Almost none, they all have a specific task that a specifically trained bot could do way cheaper.
The counter to this is AI is so cheap and easy people lazily use it for everything even though it is using .1% of its training data.
Whether or not a specialized solution could do it better or cheaper, it might not matter if the generalized solution does it well enough. A sufficiently powerful generalized solution can erase entire product categories and industries. Think of how many different devices and services were replaced by a single device we now all carry around in our pocket. Some industries just need to pivot slightly, others need to pivot hard, but it’s really hard to predict ahead of time.
The question isn't whether a generalist chatbot is needed. The question is whether a generalist chatbot is the easiest and cheapest way to go. And so far, looks to be the case.
>Nobody knows how even the current generation of LLMs work
we know exactly how they work. all they do is use statistical probabilities with limited randomization to synthesize new outputs from massive samples of inputs.
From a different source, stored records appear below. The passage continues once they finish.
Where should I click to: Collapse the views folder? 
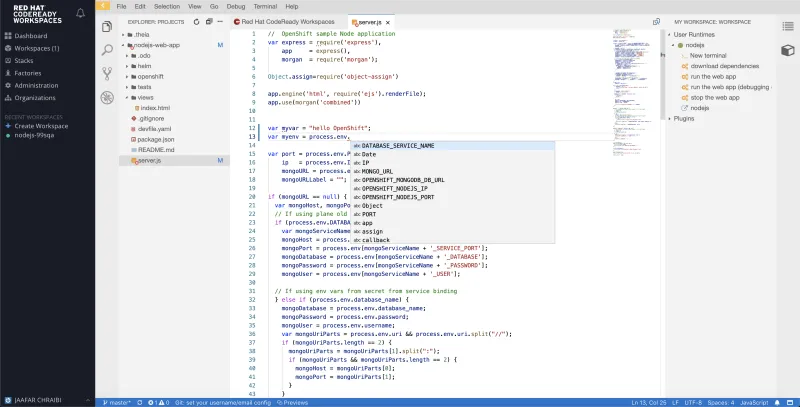coord(145,97)
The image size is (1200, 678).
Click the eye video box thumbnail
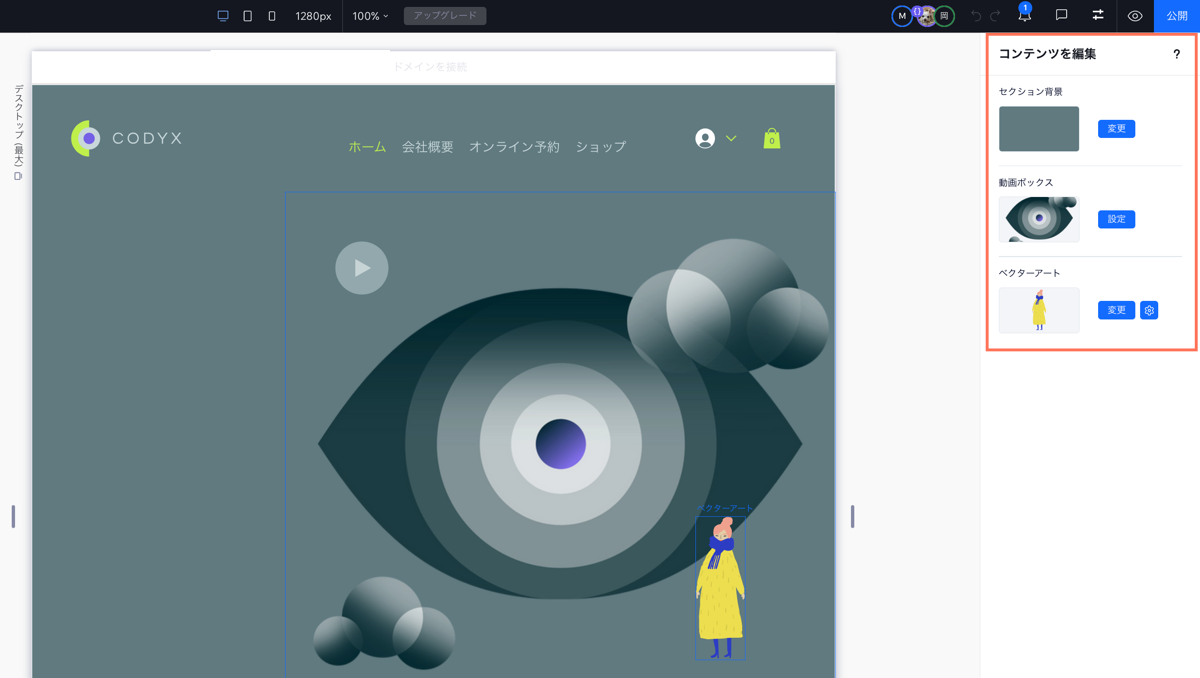[1039, 219]
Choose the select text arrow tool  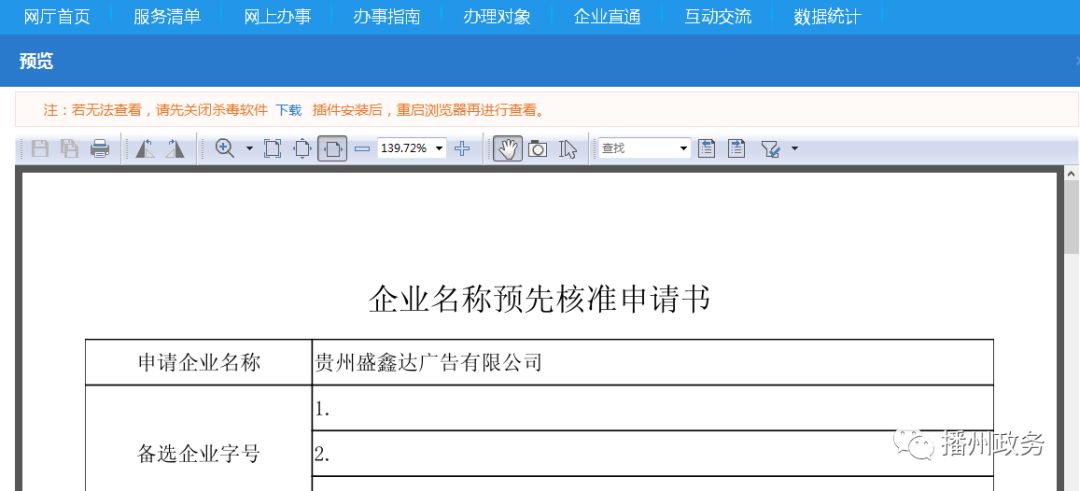tap(568, 149)
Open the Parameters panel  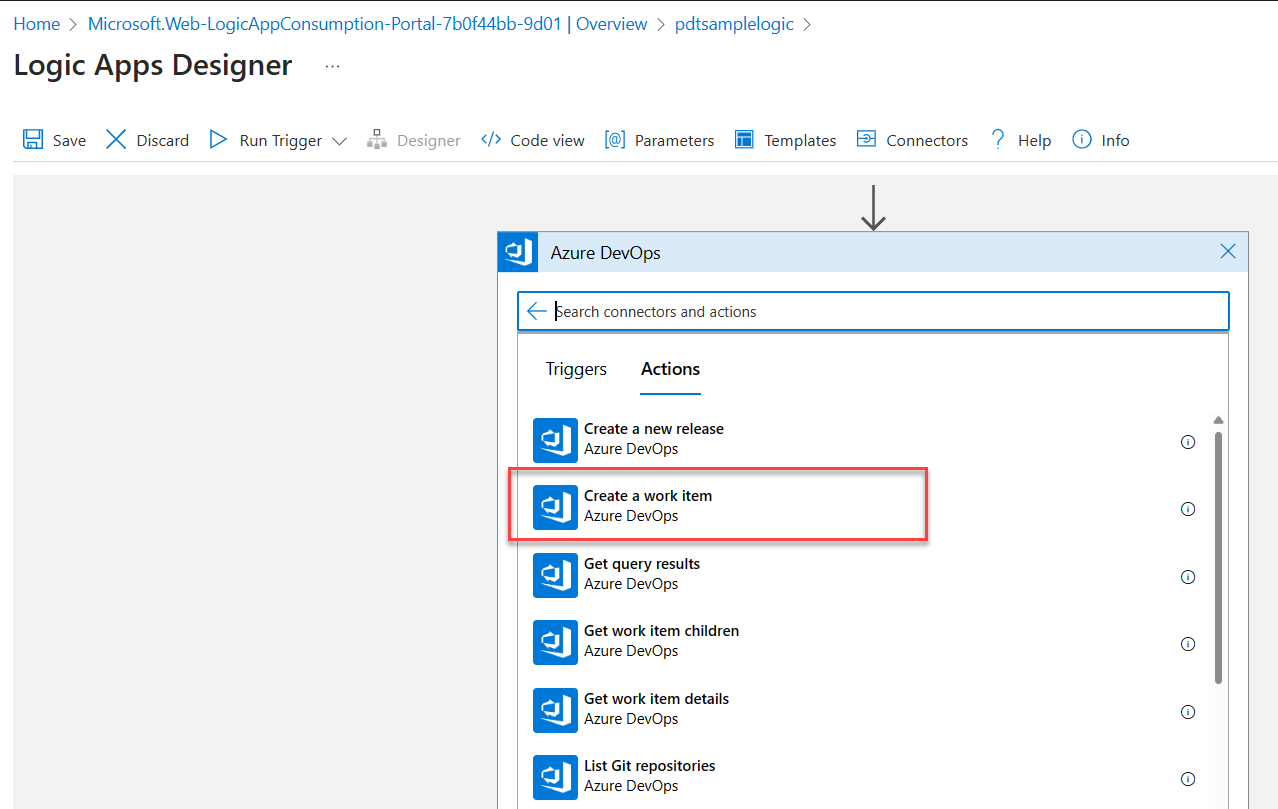tap(659, 140)
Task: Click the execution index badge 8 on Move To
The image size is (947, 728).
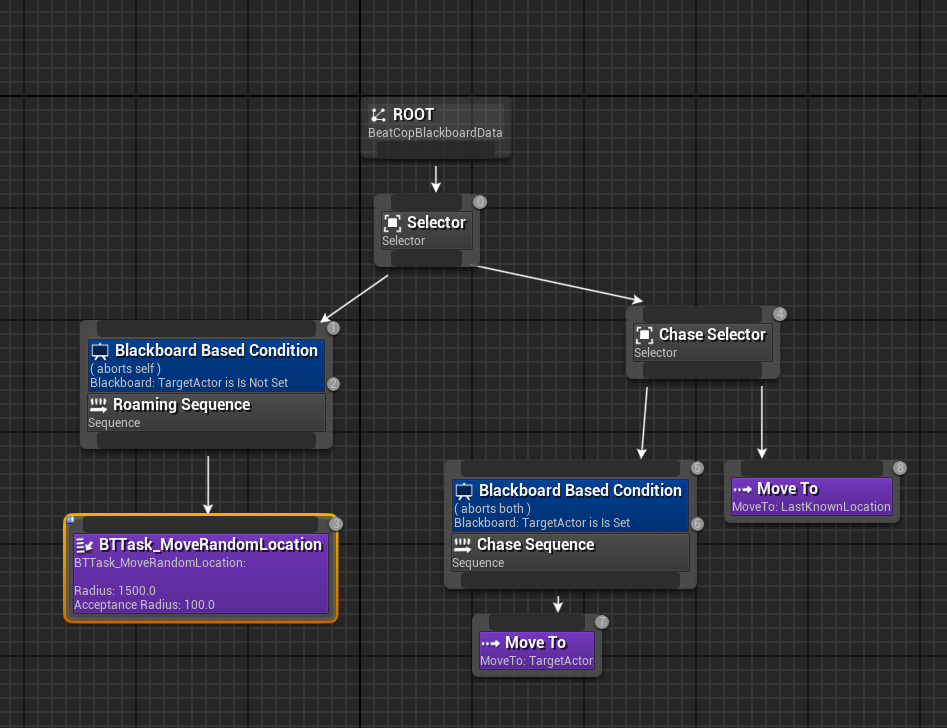Action: [x=900, y=468]
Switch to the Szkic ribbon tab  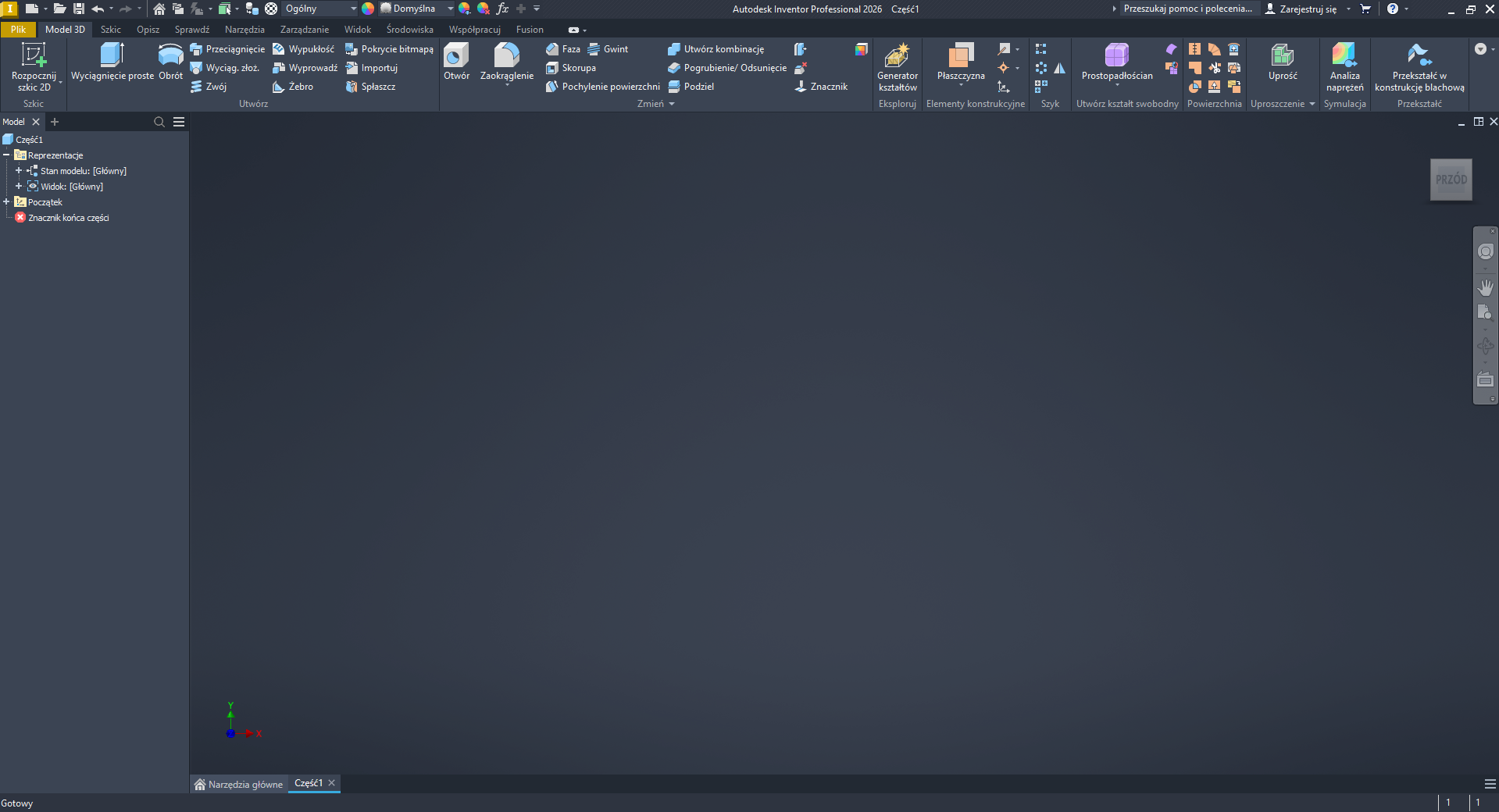coord(110,30)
essentially a machine for plagiarizing spam.
gpt, and its general approach, will never have much value other than a few limited fields, because it can never produce anything that wasn't in its original input set and it is incapable of reasoning and analysis.
the world is already drowning is junk information. gpt has very limited commercial applicability because it is the opposite of what people actually want and need, which is a way to filter and analyze the massive pile of information they already have. gpt does the opposite and creates more junk information based on an analysis free synthesis of existing junk.
Even if this would be the case (it is not; gpt already already is producing value and replacing humans outside the domain you mention), people seem to love crap, spam, lies and chewing gum. TikTok and instagram are proof we want this type of content. We want copies of stuff we already like, in small packages and easy to consume. LLMs are great in providing that content.
>TikTok and instagram are proof we want this type of content
really inspiring take here. this is like saying fentanyl is a great product because people really like it. but i think you are wrong. these apps are mostly used by children and young adults who will grow out of them and turn away from using digital experiences in general because they are addictive and harmful. that is not a good thing for the industry in the long term.
Of course it is not good for anything and in my view it should be forbidden outright, but plenty over 18 want to consume this crap and don’t grow out of it until middle aged.
But also ‘news’; people like sensationalist copy/paste news and they don’t grow out of that. Not sure how many people watch fox, but I would be surprised if most of that is not already written by AI.
Nobody knows how even the current generation of LLMs work (at the plumbing layer, sure, but the high-level behavior is a complete mystery).
Yet there is an endless stream of opinion pieces telling us what future LLMs won't be able to do.
Here's the most truthful 'article' on AI you will ever read: "We have no idea where we are, and we have no idea where we are going."
I struggle to understand why this is so incredibly hard to admit for some people.